Full-waveform inversion (FWI) is a cutting-edge approach for resolving fine-scale structures of the Earth, formulated as a strongly nonlinear optimization problem constrained by partial differential equations. Conventional misfits based on the L2-norm are highly non-convex and thus sensitive to phase mismatches and noise. Within the framework of optimal transport theory, we introduce a prescribed direction indicator to correct the transport mapping and construct a quadratic Wasserstein distance objective functional with strong convexity. This strategy effectively mitigates the problem of multiple solutions in FWI and significantly improves imaging accuracy and computational efficiency. Applying this method to the eastern Tibetan Plateau, we obtain high-resolution, multiparameter images of the crust-mantle structure.

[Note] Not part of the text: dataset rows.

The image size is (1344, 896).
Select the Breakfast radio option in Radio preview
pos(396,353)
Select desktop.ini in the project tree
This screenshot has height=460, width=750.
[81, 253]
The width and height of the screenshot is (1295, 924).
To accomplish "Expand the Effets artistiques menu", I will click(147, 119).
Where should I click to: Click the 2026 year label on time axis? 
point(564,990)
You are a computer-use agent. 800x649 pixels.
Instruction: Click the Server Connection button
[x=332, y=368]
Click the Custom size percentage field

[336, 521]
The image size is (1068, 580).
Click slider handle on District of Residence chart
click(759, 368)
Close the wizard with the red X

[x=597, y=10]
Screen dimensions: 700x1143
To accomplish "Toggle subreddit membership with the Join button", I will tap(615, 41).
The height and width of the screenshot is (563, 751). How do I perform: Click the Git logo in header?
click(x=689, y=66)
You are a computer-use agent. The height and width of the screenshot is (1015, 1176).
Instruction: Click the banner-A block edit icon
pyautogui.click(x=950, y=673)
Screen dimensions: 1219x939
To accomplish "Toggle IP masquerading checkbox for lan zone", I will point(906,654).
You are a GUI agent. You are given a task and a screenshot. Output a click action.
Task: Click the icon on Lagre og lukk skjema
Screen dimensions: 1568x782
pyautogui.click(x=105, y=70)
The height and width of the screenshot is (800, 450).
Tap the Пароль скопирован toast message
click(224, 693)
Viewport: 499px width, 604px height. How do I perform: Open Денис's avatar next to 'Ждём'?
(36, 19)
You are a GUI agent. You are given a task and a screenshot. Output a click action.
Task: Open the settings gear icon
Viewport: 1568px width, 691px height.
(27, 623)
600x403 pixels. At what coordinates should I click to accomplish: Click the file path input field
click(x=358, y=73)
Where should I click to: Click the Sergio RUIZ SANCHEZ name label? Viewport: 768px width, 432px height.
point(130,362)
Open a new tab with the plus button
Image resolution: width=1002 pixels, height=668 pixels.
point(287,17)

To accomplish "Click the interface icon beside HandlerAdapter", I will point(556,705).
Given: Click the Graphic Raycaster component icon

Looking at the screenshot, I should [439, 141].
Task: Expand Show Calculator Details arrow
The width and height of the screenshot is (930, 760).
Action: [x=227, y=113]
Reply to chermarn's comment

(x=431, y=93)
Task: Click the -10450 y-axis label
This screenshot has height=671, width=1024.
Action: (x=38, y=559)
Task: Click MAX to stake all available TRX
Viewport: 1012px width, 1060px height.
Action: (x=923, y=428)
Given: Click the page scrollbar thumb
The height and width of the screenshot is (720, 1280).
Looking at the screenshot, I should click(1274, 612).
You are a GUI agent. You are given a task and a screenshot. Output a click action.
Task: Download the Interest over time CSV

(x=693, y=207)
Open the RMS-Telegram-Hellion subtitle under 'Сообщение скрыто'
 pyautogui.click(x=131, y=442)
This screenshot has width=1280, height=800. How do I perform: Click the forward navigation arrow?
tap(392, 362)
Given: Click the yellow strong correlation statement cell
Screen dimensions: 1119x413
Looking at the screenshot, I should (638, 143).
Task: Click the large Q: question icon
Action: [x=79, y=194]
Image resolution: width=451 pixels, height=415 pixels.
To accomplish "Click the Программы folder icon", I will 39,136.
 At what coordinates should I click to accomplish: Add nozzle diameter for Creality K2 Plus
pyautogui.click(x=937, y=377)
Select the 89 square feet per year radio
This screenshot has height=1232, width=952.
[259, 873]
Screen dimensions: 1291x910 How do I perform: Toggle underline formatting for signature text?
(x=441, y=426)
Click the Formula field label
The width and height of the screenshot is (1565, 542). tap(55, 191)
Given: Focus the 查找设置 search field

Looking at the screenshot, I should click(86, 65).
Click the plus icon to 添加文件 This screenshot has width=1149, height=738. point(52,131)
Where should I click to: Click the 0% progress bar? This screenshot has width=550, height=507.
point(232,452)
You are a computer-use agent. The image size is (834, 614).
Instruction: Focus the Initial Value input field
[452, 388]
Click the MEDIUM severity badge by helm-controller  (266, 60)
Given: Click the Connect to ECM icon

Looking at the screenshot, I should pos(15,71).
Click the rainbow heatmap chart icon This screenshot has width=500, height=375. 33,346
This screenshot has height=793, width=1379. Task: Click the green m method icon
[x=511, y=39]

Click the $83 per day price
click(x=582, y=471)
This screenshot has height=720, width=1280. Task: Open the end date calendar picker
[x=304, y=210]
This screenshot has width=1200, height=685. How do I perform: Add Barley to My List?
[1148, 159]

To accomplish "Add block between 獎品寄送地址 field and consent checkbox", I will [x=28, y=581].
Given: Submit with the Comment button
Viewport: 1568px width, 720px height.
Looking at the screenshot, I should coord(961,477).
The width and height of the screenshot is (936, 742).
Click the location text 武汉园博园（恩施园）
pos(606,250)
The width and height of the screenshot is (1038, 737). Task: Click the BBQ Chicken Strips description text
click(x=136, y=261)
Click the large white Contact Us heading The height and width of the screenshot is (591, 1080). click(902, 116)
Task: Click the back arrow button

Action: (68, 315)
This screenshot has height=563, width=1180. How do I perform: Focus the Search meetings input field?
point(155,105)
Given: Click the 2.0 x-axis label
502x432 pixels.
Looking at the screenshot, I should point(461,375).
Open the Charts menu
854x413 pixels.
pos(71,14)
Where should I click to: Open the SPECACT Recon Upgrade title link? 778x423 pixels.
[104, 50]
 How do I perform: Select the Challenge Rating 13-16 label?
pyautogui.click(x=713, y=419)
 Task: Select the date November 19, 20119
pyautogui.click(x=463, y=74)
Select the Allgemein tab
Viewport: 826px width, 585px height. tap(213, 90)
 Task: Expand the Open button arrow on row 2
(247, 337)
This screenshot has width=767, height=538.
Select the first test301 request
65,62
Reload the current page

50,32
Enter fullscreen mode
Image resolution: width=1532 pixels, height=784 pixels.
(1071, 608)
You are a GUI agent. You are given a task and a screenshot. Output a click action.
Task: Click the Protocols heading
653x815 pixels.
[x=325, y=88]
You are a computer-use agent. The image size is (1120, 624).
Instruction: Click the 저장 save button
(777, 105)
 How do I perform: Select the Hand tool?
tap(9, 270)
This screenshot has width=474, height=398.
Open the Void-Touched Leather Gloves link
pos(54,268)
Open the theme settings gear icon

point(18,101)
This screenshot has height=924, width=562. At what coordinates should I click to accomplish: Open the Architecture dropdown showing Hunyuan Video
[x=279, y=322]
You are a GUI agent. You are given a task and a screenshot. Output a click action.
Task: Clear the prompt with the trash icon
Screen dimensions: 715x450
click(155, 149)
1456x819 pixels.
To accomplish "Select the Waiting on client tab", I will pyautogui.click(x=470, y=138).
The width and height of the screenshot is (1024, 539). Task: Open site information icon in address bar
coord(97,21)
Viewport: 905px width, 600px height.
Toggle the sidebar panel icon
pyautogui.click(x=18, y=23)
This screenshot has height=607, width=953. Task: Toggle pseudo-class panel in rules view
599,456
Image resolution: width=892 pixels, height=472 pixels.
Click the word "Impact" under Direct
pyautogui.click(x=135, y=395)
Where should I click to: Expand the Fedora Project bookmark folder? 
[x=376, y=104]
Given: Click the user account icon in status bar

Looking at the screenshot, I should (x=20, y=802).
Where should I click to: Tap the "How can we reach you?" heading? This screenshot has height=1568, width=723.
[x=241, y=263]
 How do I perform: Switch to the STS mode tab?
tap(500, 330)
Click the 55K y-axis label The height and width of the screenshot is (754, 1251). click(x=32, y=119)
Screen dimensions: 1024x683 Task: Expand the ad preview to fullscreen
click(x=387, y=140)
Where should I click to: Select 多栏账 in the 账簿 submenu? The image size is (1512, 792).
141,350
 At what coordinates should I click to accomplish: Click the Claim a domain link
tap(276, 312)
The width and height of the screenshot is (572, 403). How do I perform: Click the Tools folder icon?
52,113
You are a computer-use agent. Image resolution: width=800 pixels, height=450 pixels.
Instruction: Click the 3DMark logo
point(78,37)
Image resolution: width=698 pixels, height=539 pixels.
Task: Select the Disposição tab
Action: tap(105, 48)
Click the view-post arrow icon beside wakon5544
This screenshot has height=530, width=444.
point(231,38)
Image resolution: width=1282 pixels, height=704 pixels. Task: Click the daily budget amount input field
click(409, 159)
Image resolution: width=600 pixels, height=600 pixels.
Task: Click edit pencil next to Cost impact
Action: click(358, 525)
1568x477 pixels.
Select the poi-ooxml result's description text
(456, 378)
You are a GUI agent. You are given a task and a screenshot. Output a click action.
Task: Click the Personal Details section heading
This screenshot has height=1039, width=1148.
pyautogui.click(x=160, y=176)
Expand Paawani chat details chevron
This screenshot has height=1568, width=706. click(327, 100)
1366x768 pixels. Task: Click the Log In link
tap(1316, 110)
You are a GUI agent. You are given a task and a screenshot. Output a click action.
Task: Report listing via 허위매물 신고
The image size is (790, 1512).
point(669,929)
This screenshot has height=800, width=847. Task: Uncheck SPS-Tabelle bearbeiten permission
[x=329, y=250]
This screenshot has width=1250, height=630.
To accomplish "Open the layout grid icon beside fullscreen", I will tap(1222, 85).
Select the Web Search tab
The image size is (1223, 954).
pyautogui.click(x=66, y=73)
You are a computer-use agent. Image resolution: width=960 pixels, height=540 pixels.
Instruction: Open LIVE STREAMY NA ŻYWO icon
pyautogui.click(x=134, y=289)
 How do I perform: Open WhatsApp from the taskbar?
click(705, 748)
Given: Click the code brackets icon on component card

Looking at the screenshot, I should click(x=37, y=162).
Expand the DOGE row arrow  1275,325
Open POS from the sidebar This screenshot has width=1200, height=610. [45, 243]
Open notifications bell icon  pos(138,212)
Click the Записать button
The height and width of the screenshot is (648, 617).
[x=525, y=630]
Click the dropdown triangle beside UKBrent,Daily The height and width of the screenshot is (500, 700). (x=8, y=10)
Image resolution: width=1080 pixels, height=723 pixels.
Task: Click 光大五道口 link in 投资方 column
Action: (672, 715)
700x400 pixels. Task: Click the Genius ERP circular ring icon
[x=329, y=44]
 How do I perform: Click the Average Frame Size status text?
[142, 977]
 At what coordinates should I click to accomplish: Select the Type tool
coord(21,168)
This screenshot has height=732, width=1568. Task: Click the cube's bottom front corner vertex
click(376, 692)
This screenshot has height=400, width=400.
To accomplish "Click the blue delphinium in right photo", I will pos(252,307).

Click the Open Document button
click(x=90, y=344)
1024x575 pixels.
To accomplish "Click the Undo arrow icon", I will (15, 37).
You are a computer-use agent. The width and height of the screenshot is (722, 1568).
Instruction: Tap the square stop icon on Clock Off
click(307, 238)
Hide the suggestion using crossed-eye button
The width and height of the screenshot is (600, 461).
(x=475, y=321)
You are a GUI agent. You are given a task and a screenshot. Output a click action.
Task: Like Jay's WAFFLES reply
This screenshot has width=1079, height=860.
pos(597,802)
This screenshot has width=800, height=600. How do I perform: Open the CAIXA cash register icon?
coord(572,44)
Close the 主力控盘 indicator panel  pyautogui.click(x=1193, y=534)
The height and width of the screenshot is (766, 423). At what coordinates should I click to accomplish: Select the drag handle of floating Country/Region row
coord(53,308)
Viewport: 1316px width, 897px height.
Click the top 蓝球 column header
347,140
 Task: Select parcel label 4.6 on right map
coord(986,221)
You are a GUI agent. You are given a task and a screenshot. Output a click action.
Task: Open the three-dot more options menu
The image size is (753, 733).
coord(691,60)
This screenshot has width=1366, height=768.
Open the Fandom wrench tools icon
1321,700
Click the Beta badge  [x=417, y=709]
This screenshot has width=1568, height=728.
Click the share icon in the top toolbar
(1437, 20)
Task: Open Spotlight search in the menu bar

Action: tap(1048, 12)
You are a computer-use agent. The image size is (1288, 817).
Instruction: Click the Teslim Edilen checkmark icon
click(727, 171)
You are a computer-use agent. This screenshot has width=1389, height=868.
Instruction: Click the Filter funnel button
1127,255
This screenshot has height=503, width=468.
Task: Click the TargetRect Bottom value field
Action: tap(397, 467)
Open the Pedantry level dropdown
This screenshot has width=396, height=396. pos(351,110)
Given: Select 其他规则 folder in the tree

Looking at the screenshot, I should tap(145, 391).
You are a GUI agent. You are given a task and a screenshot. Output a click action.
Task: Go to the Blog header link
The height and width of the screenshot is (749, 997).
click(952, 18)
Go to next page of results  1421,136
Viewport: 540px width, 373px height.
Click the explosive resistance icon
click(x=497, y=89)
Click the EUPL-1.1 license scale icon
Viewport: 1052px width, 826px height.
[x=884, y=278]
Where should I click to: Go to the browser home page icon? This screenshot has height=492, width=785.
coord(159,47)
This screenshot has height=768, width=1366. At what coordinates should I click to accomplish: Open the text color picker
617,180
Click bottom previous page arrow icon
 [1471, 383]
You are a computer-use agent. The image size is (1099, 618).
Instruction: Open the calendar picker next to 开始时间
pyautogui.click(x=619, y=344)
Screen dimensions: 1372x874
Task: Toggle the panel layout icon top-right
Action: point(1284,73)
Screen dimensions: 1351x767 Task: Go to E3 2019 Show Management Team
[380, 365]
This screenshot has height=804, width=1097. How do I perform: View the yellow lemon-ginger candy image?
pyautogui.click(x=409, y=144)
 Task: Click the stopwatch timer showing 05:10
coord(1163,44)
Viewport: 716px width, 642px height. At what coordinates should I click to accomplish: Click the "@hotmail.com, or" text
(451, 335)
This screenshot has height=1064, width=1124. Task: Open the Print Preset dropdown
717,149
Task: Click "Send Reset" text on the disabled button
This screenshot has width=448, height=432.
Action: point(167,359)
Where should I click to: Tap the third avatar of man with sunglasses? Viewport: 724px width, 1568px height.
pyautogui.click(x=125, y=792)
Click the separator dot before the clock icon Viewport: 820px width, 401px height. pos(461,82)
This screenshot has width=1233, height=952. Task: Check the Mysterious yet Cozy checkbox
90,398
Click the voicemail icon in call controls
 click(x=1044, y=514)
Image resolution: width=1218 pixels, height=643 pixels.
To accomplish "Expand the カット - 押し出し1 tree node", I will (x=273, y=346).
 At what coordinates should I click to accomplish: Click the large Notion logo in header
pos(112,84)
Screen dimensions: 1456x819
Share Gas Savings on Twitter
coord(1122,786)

The results reveal that the high-velocity crystalline crust of the Sichuan Basin crosses the Longmenshan fault and extends westward to the vicinity of the Longriba fault, delineating an irregular western boundary of the Yangtze block. The mid-lower crust of the Songpan-Ganzi block exhibits pervasive low-velocity and pronounced positive radial anisotropy, indicating the presence of lateral flow in the deep crust; the low-velocity anomaly gradually weakens and tilts upward as it approaches the Sichuan Basin. Further analysis suggests that large earthquakes in this region (e.g., the 2008 Wenchuan event) are primarily controlled by a crustal channel flow composed of weak deep-crustal materials. Sustained material transport and stress transfer within this channel drive long-term stress accumulation along shallow fault zones, ultimately leading to rupture, thereby illuminating a distinctive seismogenic mechanism along the eastern margin of the Tibetan Plateau.